Had Yale students spent a little more time boning up on their Halloween history, the cancellation of Pierson’s Inferno might not have come as such a bitter shock. The Halloween weekend bladderball game was outlawed in 1982 due to repeated incidents of vandalism, student injuries and unfortunate police run-ins. Drunken bladderball competitors, desperate to gain control of the ball, resorted to destructive tactics, such as cutting open a lock on an Old Campus gate, smashing a car and wrecking the Branford dining hall in their frenzy to win. Sadly, Yale students did not learn from the mistakes of their past. Just last year, drunken Yalies desperate to enter the crowded Inferno attempted to destroy a lock separating Davenport and Pierson and broke a table in their frenzy to get to the dance.
The Inferno, like the bladderball competition, had purely innocent and constructive origins. The Halloween dance began in 1977 as a chance for students to dance and show off creative costumes. The dance quickly joined the ranks of bona fide Yale traditions — by October 31,1981, 1,200 dancers heated up the Inferno. In 1990, a costume contest and a smoke machine added to the intense Inferno atmosphere, and crowds annually swarmed the Pierson courtyard.

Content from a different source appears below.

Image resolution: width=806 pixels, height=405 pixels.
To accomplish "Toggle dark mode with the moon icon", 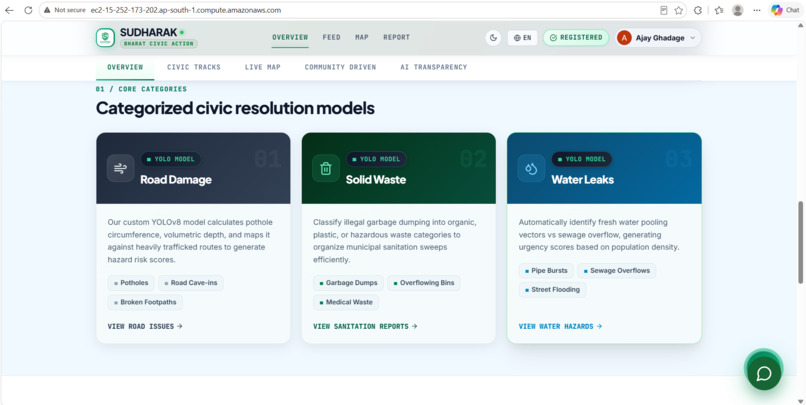I will 493,38.
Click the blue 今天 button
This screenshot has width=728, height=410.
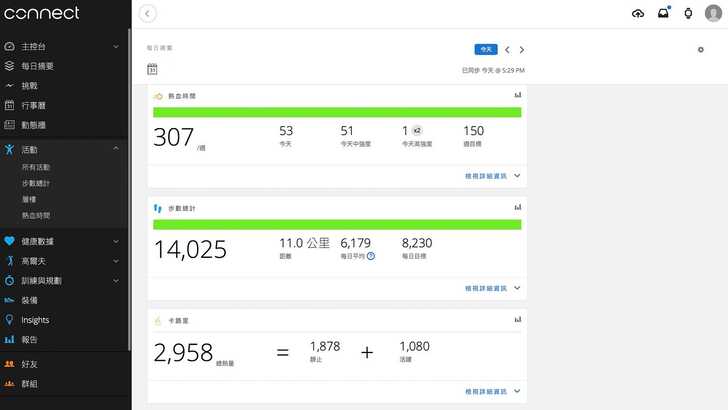[485, 49]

But Yale Halloween history repeated itself — this year, at the height of the Inferno’s popularity, the dance has been called off — perhaps for good.
If you felt that Branford’s new Hellfire dance just did not get as hot as the Inferno and that the 2003 Halloween left something to be desired, dive into Yale’s Halloween history and you will find a cache of fun, or at least creative, ways to spend the evening on October 31. One of the earliest Yale Halloween pranks occurred on October 31, 1963, when Yalies played a practical joke on Skull and Bones members by chaining the doors to the Tomb and trapping the secret society members inside for hours. Or, if you love dancing but Inferno/Hellfire-style grinding is not your cup of tea, you could always try to revive the Yale Divinity School Halloween Square Dance of 1975. In the ’70s, before the Halloween craze consumed the entire Yale campus, costumed Halloween revelers took to invading libraries to interrupt studious Yalies not taking part in the festivities. For instance, you could follow in the footsteps of the group of Yalies who descended upon Sterling Memorial Library in 1976 dressed as Monty Python monks bearing incense burners, chanting aloud from blue books, and banging themselves in the head with text books. Cross Campus Library was overrun with Yale Precision Marching Band members masquerading as cone heads on Halloween night two years later. However, if scaring Yalies in weenie bins is not for you, you could always refer to the Halloween reading list of 1974, and spend some quality time with Mary Shelley’s “Frankenstein.” Even better, create your own updated Halloween reading list. After all, with the gap left open by Inferno, the time is ripe for the commencement of new Yale Halloween traditions.